As for vocations to the consecrated life, we
must heed what the young are telling us today when they investigate a possible
call. They’re seeking 2 things above
all: 1st, a life of communion with Jesus
Christ, a community with a strong spirituality and not just a lively apostolic
mission; and 2d, a community that is a communion of brothers or sisters, such
as we’ve just been speaking. Relative to
both those points, let me quote a line from the Introduction that St. John
Bosco wrote to the Salesian Constitutions when he presented them, newly
approved by Rome in 1874, to the 1st generation of Salesians: “Such great peace and tranquillity are
enjoyed in this mystical fortress [of religious life], that if God were to make
them known and experienced by those who live in the world, we should see all
men [and women] leaving the world and taking the cloister by storm, in order to
enter and live there for the rest of their earthly days.”[1] It’s up to us, sisters, to make that “great
peace and tranquillity” a reality in our home and to let it be known outside
our home. (Coffee and donuts help!)
Don Bosco, with Fr. Michael Rua behind him and his hand on the shoulder of Ceferino Namuncura' and youngsters reaching up to him. (Mario Bogani) |
The warm relationship between St. Paul and
the Christians of Thessalonica was based on the Gospel. He had brought them the gift of salvation in
Christ Jesus, and they’d responded, “receiving the word of God … not as a human
word but, as it truly is, the word of God, which is now at work in you who
believe” (2:13). Paul didn’t bring the
Thessalonians (or anyone else) a book, a New Testament. True, Jewish Christians had the Scriptures,
what we now call the Old Testament; and Gentile Christians would necessarily
have been introduced to those Scriptures.

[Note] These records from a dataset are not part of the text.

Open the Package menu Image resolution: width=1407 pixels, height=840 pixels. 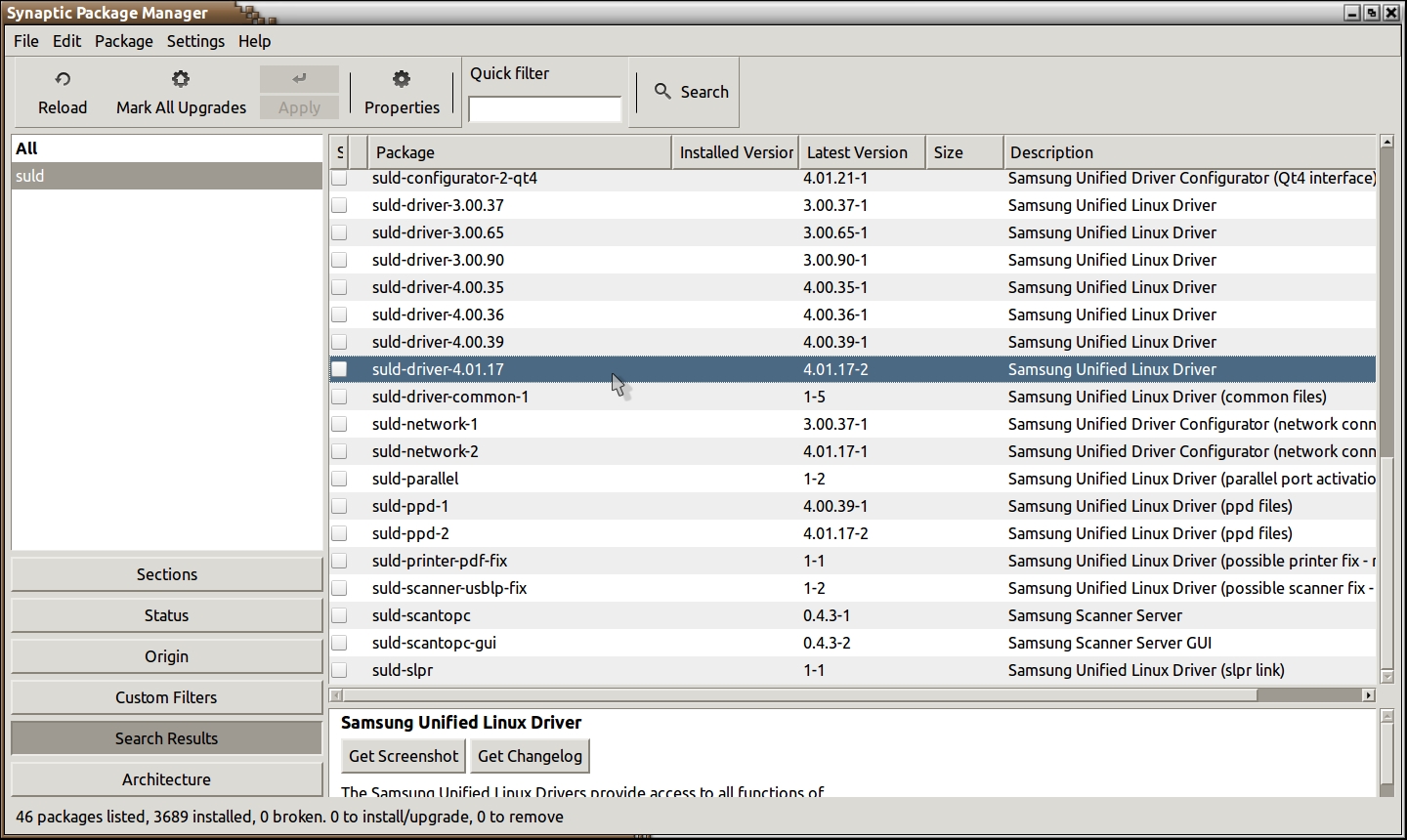tap(124, 41)
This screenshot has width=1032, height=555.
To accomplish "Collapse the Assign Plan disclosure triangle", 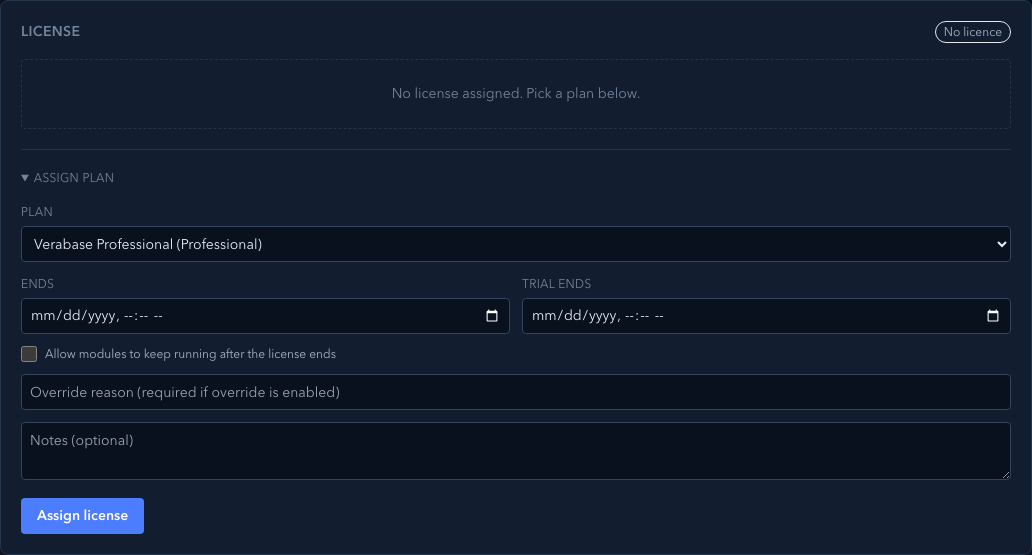I will [x=25, y=178].
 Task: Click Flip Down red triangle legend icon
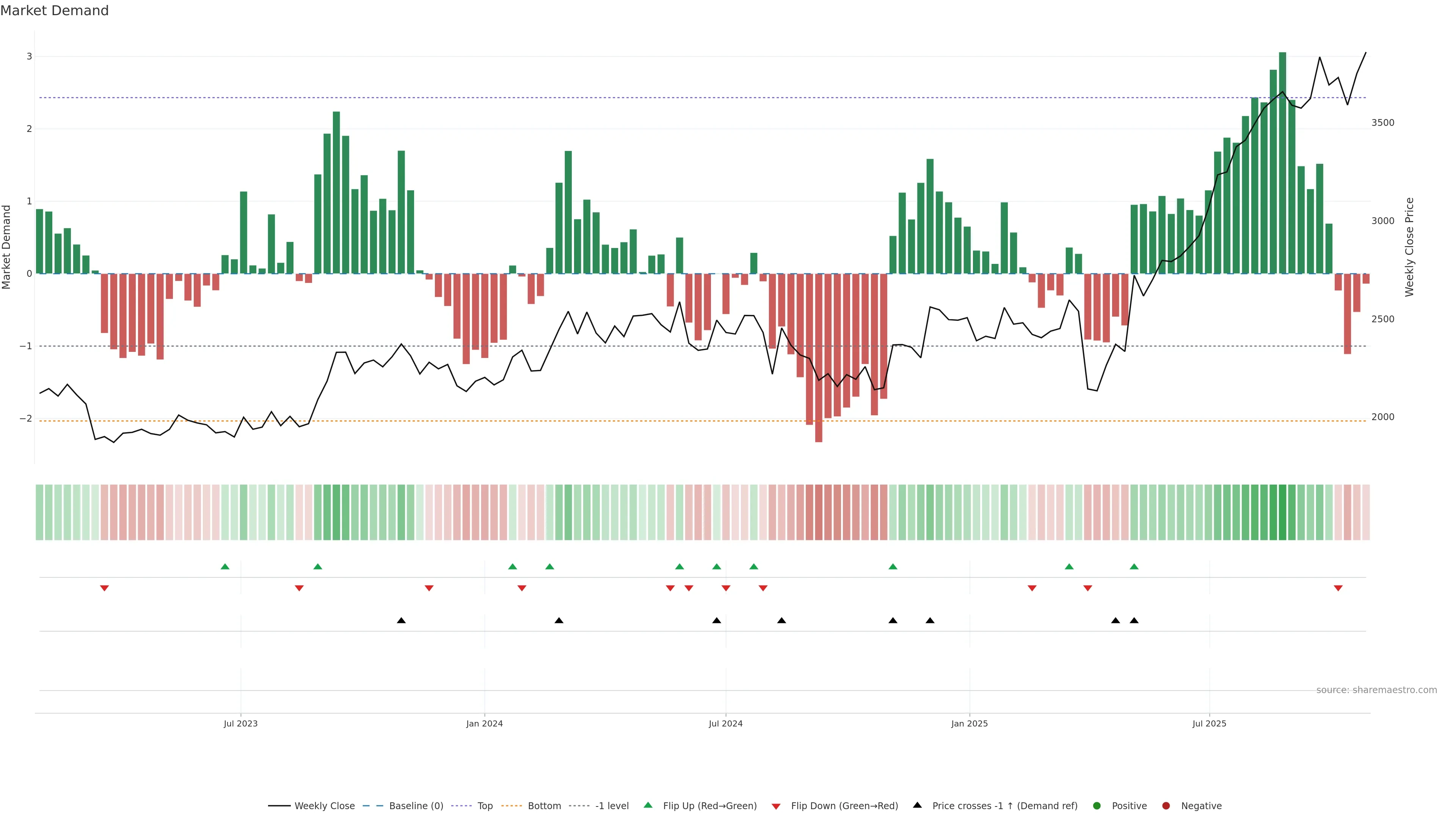[x=776, y=806]
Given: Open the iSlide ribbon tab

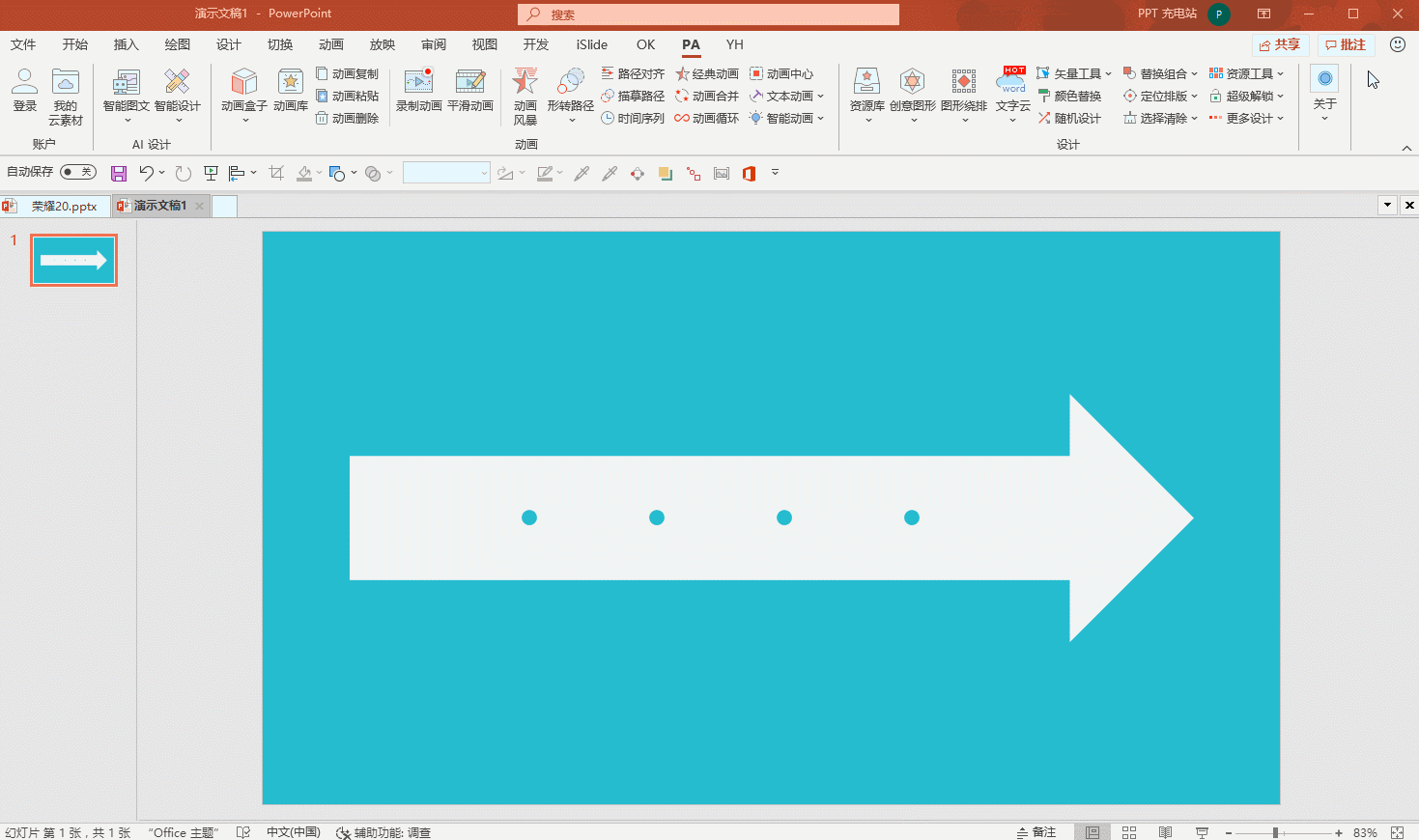Looking at the screenshot, I should coord(592,44).
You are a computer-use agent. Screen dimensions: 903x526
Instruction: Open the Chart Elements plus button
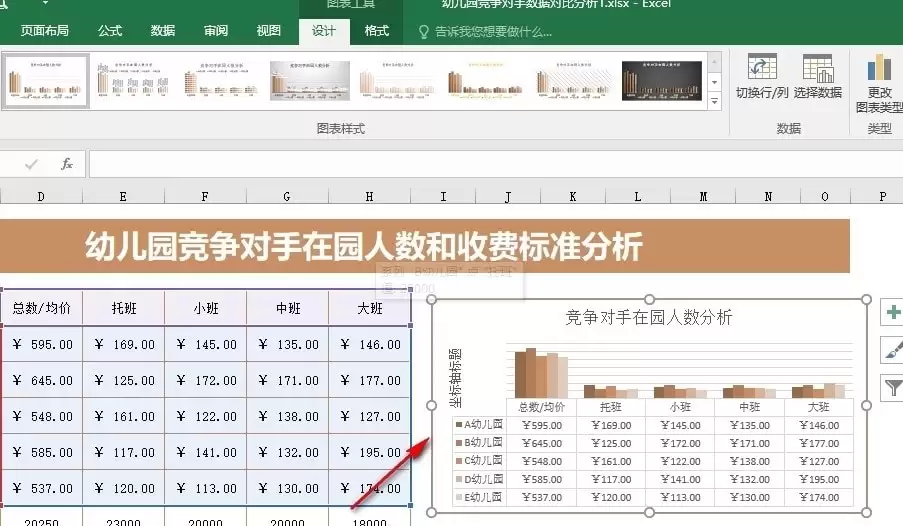click(893, 312)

But Paul brought the living teachings of Jesus and the living message of
his death and resurrection, with the apostolic interpretation of what those
teachings and those events mean—why they are Good News, or Gospel. For Paul the Gospel was strictly oral; in
fact, this letter, 1 Thessalonians, is generally accepted to be the earliest writing
of the New Testament, ca. 50 or 51 A.D., about 20 years after Jesus’
resurrection and almost 20 years, probably, before St. Mark would put his
Gospel into the written form that we know.
It was a great act of faith for a Pauline audience to recognize his
preaching as “truly the word of God,” a word “at work,” i.e., working their
salvation, establishing and building their relationship with Christ and thru
Christ with the Father.
Which must make us ask how WE receive the
word of God. Do we read it, study it,
believe it, pray with it, make it part of our lives?
And
what about the oral Gospel, i.e., the teachings of Christ’s living Church that
aren’t in the Scriptures as such? Do we
receive the teachings of the Holy Father and our bishops as the contemporary
interpretation of the Gospel, how we are to understand and live out the Gospel
today?
Paul
“gave thanks to God unceasingly” because his dear friends in Thessalonica had
received and made their own the word of God.
How blessed are we when we do it too!
[1]
“Saint John Bosco to the Salesians,” Constitutions
of the Society of Saint Francis de Sales (Paterson, N.J., 1957), p. 3.